Operating income was $29 million, or 6.9% of revenue, relatively flat compared to the prior year, but a 70 basis point improvement as a percentage of revenue. The Engage segment's first quarter financial results were above expectations when compared to our full-year guidance, reflecting the profit optimization initiatives we put in place in the second half of 2024. The revenue decline was expected, although less impactful than planned, primarily due to higher revenue retention in the quarter. As Ken previously mentioned, Engage closed a high volume of contracts representing new lines of business with its embedded base in the first quarter. We also continue to add high-growth potential enterprise logos with three new signings during the quarter, on top of the 15 signed in 2024, all of which will be serviced offshore.
The segment's diversified offshore footprint, implementation of AI-enabled solutions, and focus on operational excellence are resonating with our existing clients and continue to attract new clients.
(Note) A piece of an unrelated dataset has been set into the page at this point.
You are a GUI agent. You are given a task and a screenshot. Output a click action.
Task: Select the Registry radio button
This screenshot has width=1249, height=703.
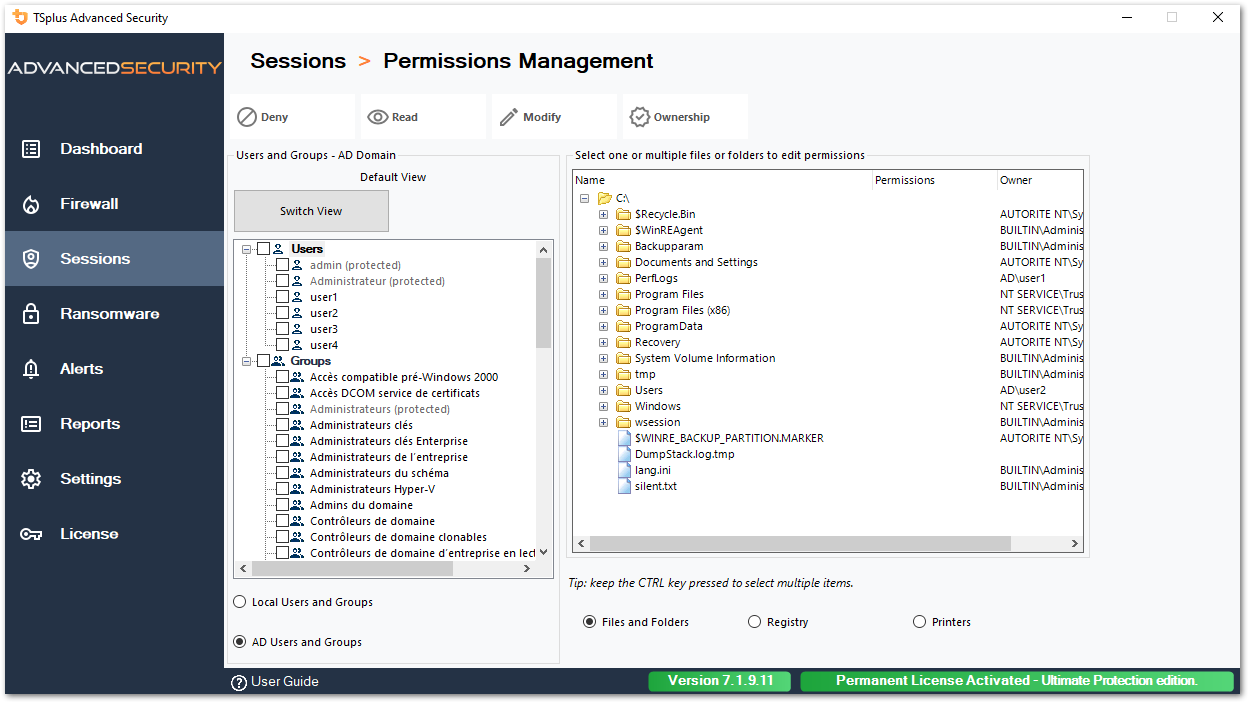[755, 621]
Most importantly, the foundation we laid in 2024 to focus on profit optimization is materializing in our financial results. Much of the groundwork was started in the second half of last year, and we will continue to drive efficiencies in our operational delivery, improve our operational agility, and manage cost alignment throughout 2025. The engaged backlog is $1.59 billion, or 101% of our 2025 revenue guidance at the midpoint of the range, up from 94% for the same period of 2024. The engaged last 12-month revenue retention rate is 88% compared to 94% in the prior year. Adjusted for the revenue decline related to the large financial services client discussed in prior quarters, the engaged last 12-month revenue retention rate is 93%.
I will now share other first quarter 2025 metrics before discussing our outlook. Free cash flow was a positive $16 million in the first quarter of 2025 compared to a negative $29 million in the prior year. The $45 million year-over-year increase was due to an additional $37 million provided by operating cash flow and an $8 million decrease in capital expenditures. Working capital provided $23 million of the cash flow from operations improvement compared to prior year. Capital expenditures were $5 million, or 1% of revenue for the first quarter of 2025, compared to $13 million, or 2.3% of the first quarter of last year. As of March 31st, 2025, cash was $85 million, with $967 million of debt, primarily representing borrowings under our $1.2 billion revolving credit facility. Net debt increased year-over-year by $16 million to $881 million, but decreased by $12 million compared to the prior quarter.
We ended the quarter with a net leverage ratio as defined under the credit facility of 3.79 times, continuing the downward trend from 3.99 times at the end of 2024 and 4.49 times at the end of the third quarter of 2024. Our normalized tax rate was 37.9% in the first quarter of 2025 compared to 32.7% in the prior year. The increase is primarily due to the impact of the U.S. valuation allowance recorded against the U.S. pre-tax losses in the second quarter of 2024. Turning to our 2025 outlook, I will now provide some context supporting our full-year financial guidance. Overall, we are pleased with our first quarter results, and we are reiterating our 2025 full-year guidance. However, as Ken mentioned, the current global economic environment gives us a cautious outlook for the second half of the year.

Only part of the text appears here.